Pence and Trump: the original odd couple
We’re far from the first to point out the irony that Trump, the incurably vulgar, gleefully avaricious and amoral alleged sex offender — a walking affront to Christian decency — has been so embraced by the Christian right (and particularly evangelicals) of which Pence is such a proud member.
In some ways, it mirrors Trump’s own inexplicably successful grift into the White House as something of a last ditch hail-Mary pass to solve his many financial and legal troubles; the evangelicals figured they could renew their dwindling political influence by hitching their wagon to Trump.
As a fabulous profile from The Atlantic put it:
In Pence, Trump has found an obedient deputy whose willingness to suffer indignity and humiliation at the pleasure of the president appears boundless.
Groveller-in-chief
The litany of debasements — always equivocal, always deniable, as Pence is far more careful with his language than Trump — could fill the whole edition today, but here’s a few.
Having declared that Trump’s call for a ban on “Muslim immigration” in December 2015 was “offensive and unconstitutional”, Pence had a rethink after he was announced as Trump’s running mate in July 2016.
By then he was “very supportive of Donald Trump’s call to temporarily suspend immigration from countries where terrorist influence and impact represents a threat to the United States”.
After the Access Hollywood tape featuring Trump’s jocular brags of sexual assault surfaced, Pence said he was “beside himself“. Within three days he was asserting that being Trump’s running mate was the “greatest honour of my life“.
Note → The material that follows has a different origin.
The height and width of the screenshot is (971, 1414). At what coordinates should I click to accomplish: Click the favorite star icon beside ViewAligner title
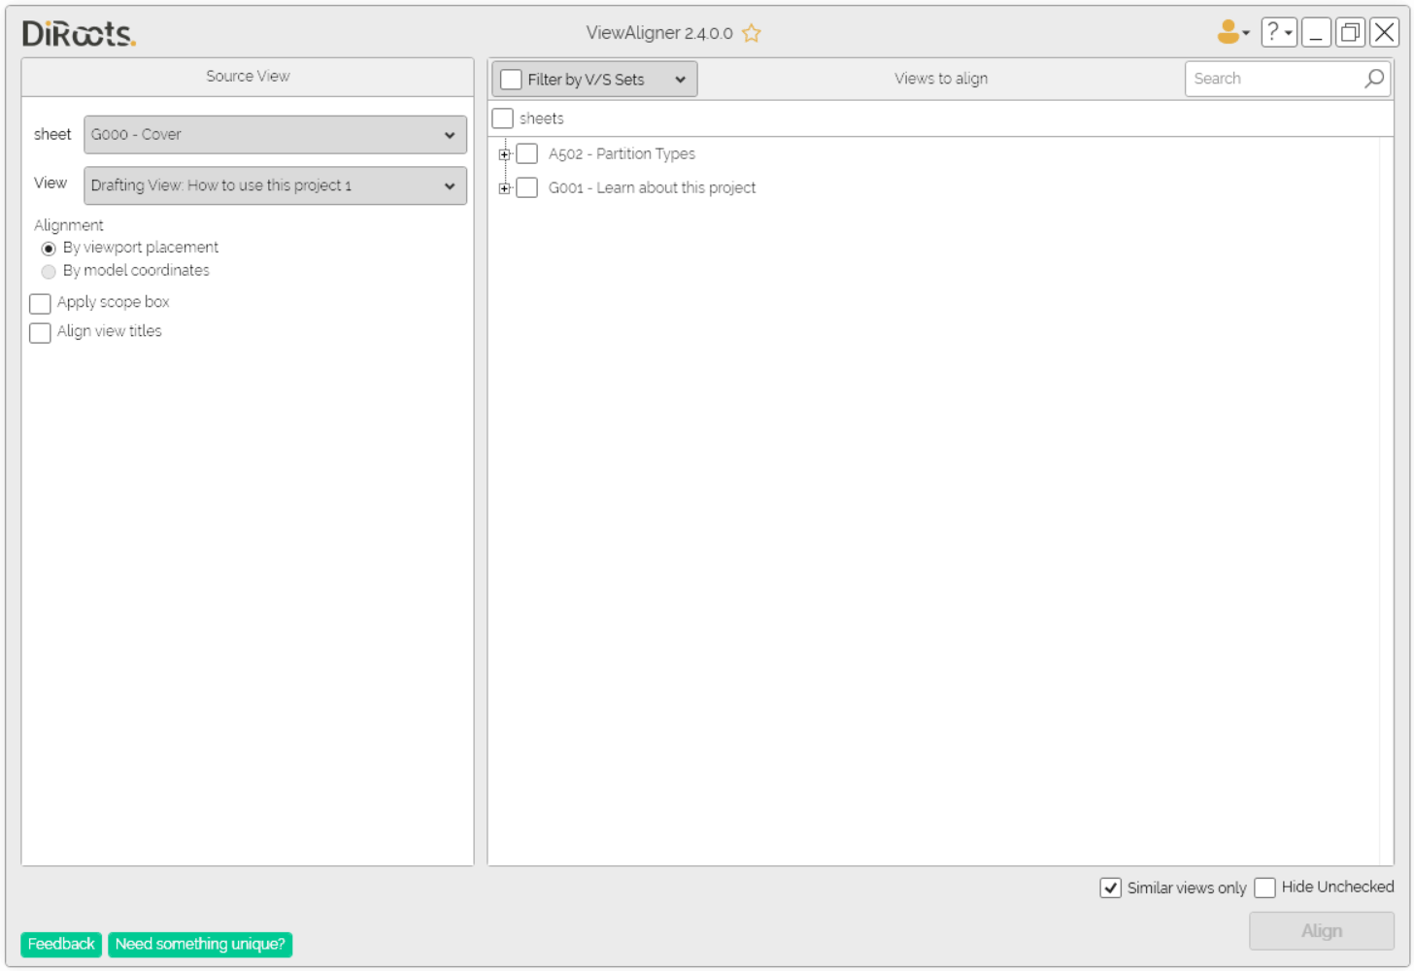(751, 33)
After Trump affirmed that the neo-Nazi side of the deadly violence in Charlottesville had “many fine people” on it, Pence praised the unity Trump had apparently brought about and said Trump had been very clear in condemning white supremacists (he had not).
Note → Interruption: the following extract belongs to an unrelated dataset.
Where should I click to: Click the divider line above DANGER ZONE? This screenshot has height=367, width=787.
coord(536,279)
And during the controversy over NFL players kneeling during the national anthem, Pence, at Trump’s request, attended a Colts game entirely so he could walk out following the protest.
So what will he do?
In light of the above, it will not surprise you to hear Pence appears to be having a bet each way. He has never come out and explicitly backed Trump’s false claims about electoral fraud, of course. But he did “welcome” efforts from dissenting GOP senators to object to the results — or at least his chief of staff did, saying Pence shared what he called “the concerns of millions of Americans about voter fraud and irregularities”.
Regardless of the pressure being brought upon him, Pence couldn’t do much to stop the transition of power even if he wanted to. The role of Pence (as presiding officer in the Senate) in affirming the result is merely ceremonial; he tallies and announces the state electoral results.
Last week, a federal judge tossed out a lawsuit brought by congressional Republicans which attempted to expand that role to have the power to reject electoral votes, a move clearly aimed at pressuring Pence into rejecting the electoral college results.
In the light of that failure, the law which specifically limits the vice-president’s role — drafted precisely because a vice president has previously attempted to intervene in the count — will stand.